Percentage calculator examples

Three quick scenarios that show each calculation mode in action with real numbers.

InputResultExplanation
What is 25% of $150?$37.50Use mode "What is X% of Y?". Multiply 150 by 25 then divide by 100. This is the dollar value of a 25% discount on a $150 item.
45 is what percent of 50?90%Use mode "X is what percent of Y?". Divide 45 by 50 to get 0.9, then multiply by 100. A score of 45 out of 50 on an exam is 90%.
60 is 80% of what?75Use mode "X is Y% of what?". Divide 60 by 80 to get 0.75, then multiply by 100. If a sale item costs $60 and that is 80% of the original, the original price was $75.
What is 18% of $78.50?$14.13Use mode "What is X% of Y?". Multiply 78.50 by 18 then divide by 100. This is a standard 18% restaurant tip on a $78.50 bill.

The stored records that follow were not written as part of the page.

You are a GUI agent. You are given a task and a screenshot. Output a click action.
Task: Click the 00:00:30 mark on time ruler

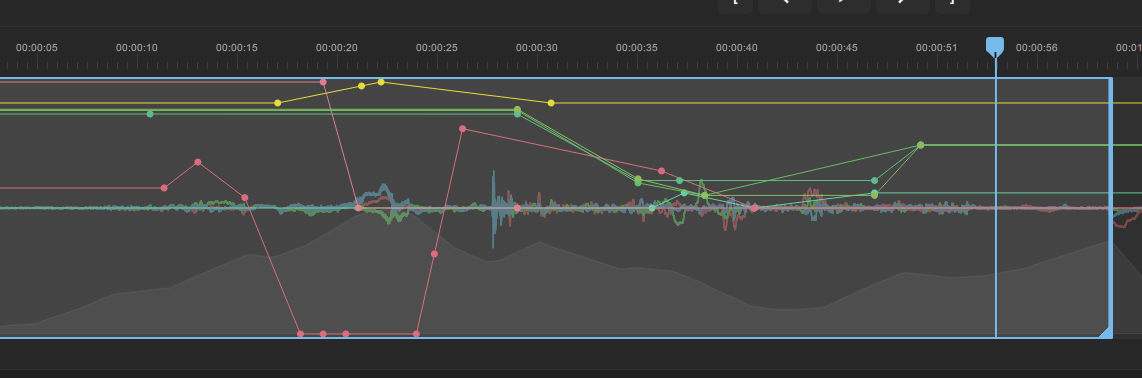pyautogui.click(x=537, y=48)
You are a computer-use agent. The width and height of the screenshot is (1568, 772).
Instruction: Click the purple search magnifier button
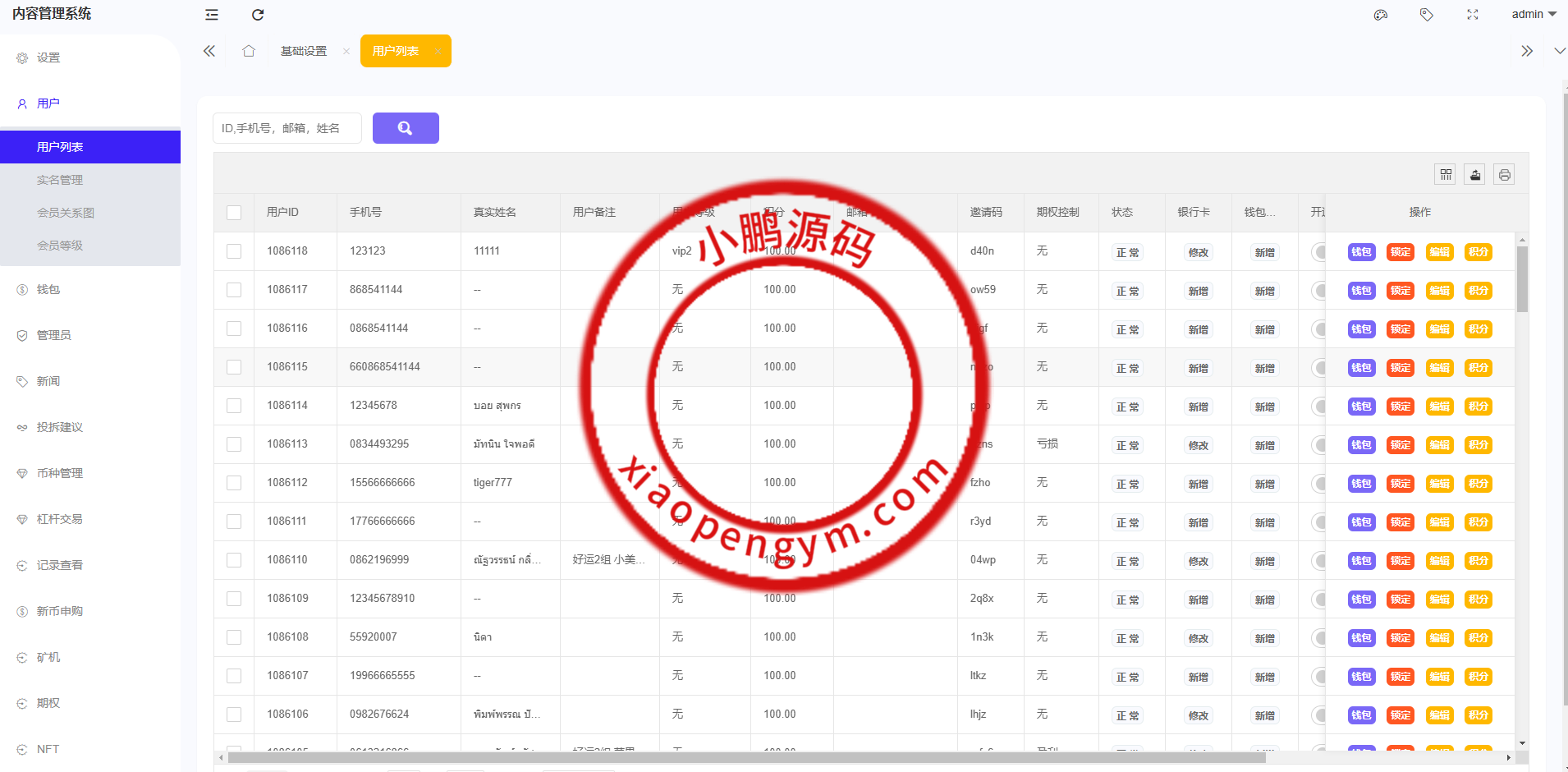pos(406,128)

How to use the percentage calculator

  1. Choose the calculation type that matches your question: "What is X% of Y?", "X is what percent of Y?", or "X is Y% of what?".
  2. Enter the two known numbers in the input fields. The field labels update to match the mode you selected.
  3. Click Calculate. The answer appears below, together with the formula in plain English so you can double-check the math.
  4. Click Reset to clear both fields, or pick a different mode and re-enter values to solve a related problem.
  5. Tap any of the example buttons under the worked examples to instantly load real numbers into the percentage calculator.

Percentage calculator FAQ

How do I calculate a percentage of a number by hand?
Convert the percent to a decimal by dividing by 100, then multiply by the number. For 25% of 150, compute 0.25 × 150 = 37.5. The calculator does exactly this internally for any percent and any number.
What is the difference between a percent and a percentage point?
A percentage point is the arithmetic difference between two percentages. Moving from 4% to 5% is a one percentage-point change but a 25% relative increase (1 ÷ 4 = 0.25). Confusing the two is a common source of misleading statistics in news headlines.
How do I find the original price before a discount?
Use the "X is Y% of what?" mode. If the sale price is $60 and represents 80% of the original price (i.e. a 20% discount), enter 60 and 80; the calculator returns 75. The general formula is original = sale ÷ (1 − discount%/100).
How do I add tax or tip to a bill?
Use the "What is X% of Y?" mode to find the tax or tip amount, then add it to the original bill. For an 18% tip on $78.50, the calculator returns $14.13, so the total is $92.63. To get the post-tip total in one step, multiply the bill by 1.18.
Can a percentage be more than 100?
Yes. Percentages above 100% simply mean more than the whole. A stock that grew from $50 to $150 has grown by 200% of its starting value (an increase of $100 is 200% of $50). The calculator handles values above 100% without any special configuration.
Are the calculations accurate enough for finance and accounting?
The results are accurate to ten significant digits, which is more than enough for retail pricing, taxes, tipping, grades, and everyday finance. For regulated accounting work where rounding rules matter, always apply your jurisdiction's specific rounding convention to the displayed result.